The same superficiality is found in the liberal tendency to regard suffering as an exclusively material and physiological condition, one that can be overcome with exclusively material and physiological remedies. In reality, there is a residuum of suffering for which there is no material or physiological cure; such suffering is a spiritual or existential condition that can be overcome only through spiritual travail. “Depression” is a condition modern liberalism has invented to justify modern man’s inability to accept such travail. A sufferer in spirit must seek a spiritual remedy; but persuading himself that he is merely “depressed,” the modern sufferer vainly seeks a pharmaceutical antidote, and will doubtless soon be discovered to have an inalienable right to one. Only he must remember to call his health-care professional if after swallowing the pill he has thoughts of violence, suicide, or mass murder.
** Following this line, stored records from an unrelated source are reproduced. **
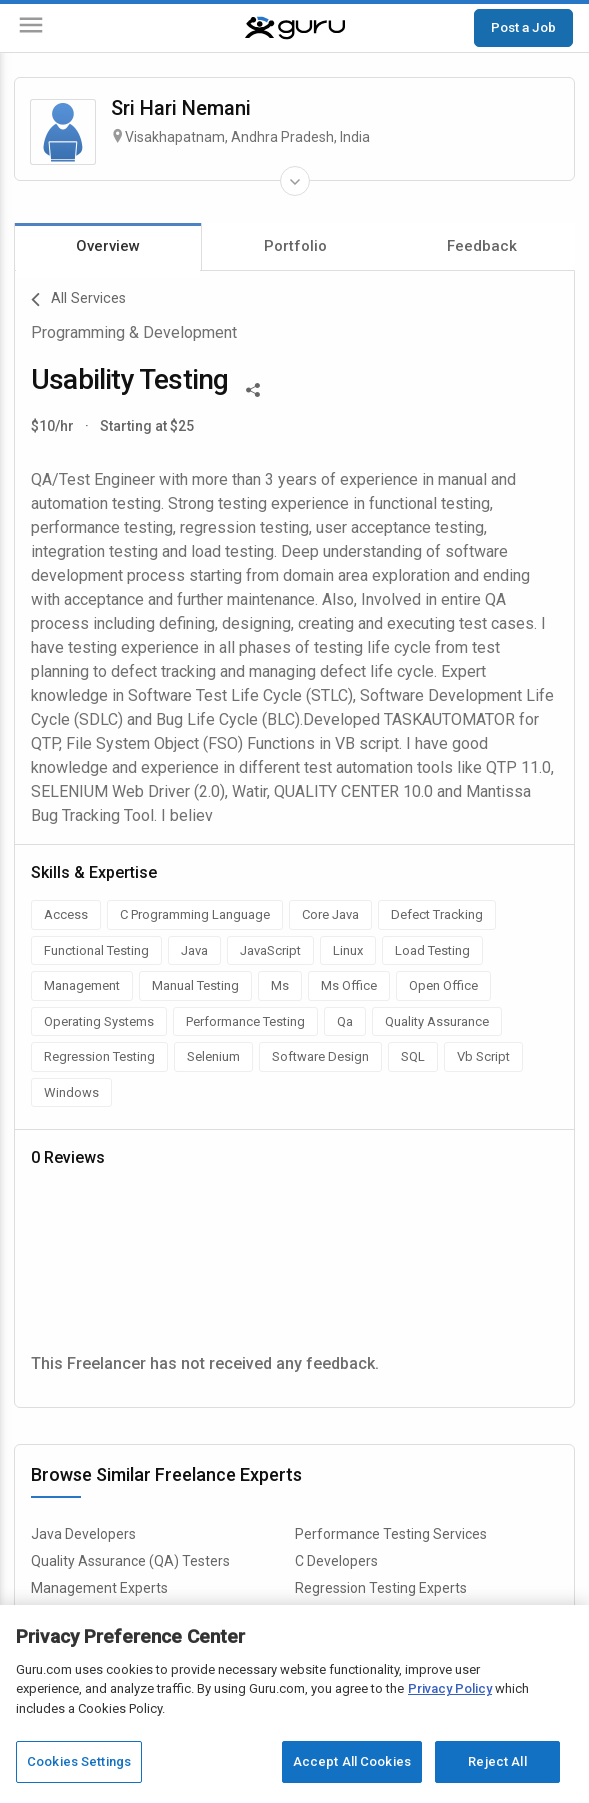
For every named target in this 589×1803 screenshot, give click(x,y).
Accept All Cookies (352, 1761)
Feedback (482, 246)
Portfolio (295, 246)
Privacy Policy (450, 1688)
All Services (78, 300)
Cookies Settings (79, 1761)
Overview (108, 246)
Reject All (497, 1761)
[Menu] (31, 28)
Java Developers (83, 1534)
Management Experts (99, 1588)
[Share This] (253, 388)
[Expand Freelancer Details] (295, 181)
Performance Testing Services (391, 1534)
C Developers (336, 1561)
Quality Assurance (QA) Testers (130, 1561)
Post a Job (523, 27)
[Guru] (295, 28)
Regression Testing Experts (381, 1588)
“Do you understand, sir,” Dostoevsky’s Marmeladov asks Raskolnikov in Crime and Punishment, “do you understand what it means when you have absolutely nowhere to turn?” The Crash has been the cause of much Dostoevskian suffering, suffering which better policies can do something to alleviate. But no more than Shakespeare’s plays are Dostoevsky’s novels pleas for more enlightened legislation. The efficacy of the fix-it mentality is limited where suffering is concerned; carried too far, it becomes indistinguishable from the liberal belief that misery can be abolished by wisdom, or reason, or legislative fiat. The belief is not merely naïve in its denial of one the profoundest attributes of our being — our innate vocation for suffering — it engenders an unamiable arrogance, one which takes the form of what the philosopher Nathan Birnbaum called “the masquerade of little people who play god, and keep sinking into the mire.”